So I met this guy over a year ago, when we first met I thought he was perfect. Everything I ever wanted, looks wise and personality. But he had to leave for school, and we had only two weeks to get to know each other before he left. We stayed in touch but he became very flakey and I didn't see him for months on end, even when he was back in town. But I always came running when he called because I felt like he was too good to let go.
Flash forward, we saw each other a couple times this last summer and I felt kind of over it. I realized he wasn't going to change and I stopped trying which apparently made him try, because ever since I stopped, he's the one who always initiates and asks to see me whenever he's back in town.
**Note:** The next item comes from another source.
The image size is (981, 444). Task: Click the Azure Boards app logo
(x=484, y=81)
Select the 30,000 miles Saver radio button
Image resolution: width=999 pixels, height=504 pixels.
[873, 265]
A week ago from last night I met a guy at a party, we kissed and had a lot of fun and now we've hung out multiple times since then and we've met each other's friends and he's exactly my type. This is where it gets complicated. The first guy I talked about was in town this weekend and asked me to come over last night when I was with the second guy, I obviously said no but I did meet up with him today.
This first guy, never tried to kiss me. He's shy and I was always kind of frustrated because I'm shy as well and didn't want to be the one to initiate. So when I agreed to see him today I felt it would be completely innocent as we never even hold hands or do anything remotely romantic. But of course today was the day he grew some balls and kissed me.
So now I'm so confused. The first guy is everything I ever wanted (at first) but he lives far away, he's too shy when it comes to making a move, but for some reason I can't bare to think about never talking to him again.
The second guy, I'm attracted to and I get along with, and he isn't afraid to kiss me, and hold me and be lovey dovey, after only a week of knowing me, which is nice but I also don't know his true intentions. However, my friends who saw us together think that he truly is into me, but who can really be sure. But he lives here, and I'd actually be able to see him and not always wonder what he's doing.
I feel like I can't let go of the first guy, but I also know deep down that it will never work. Any advice?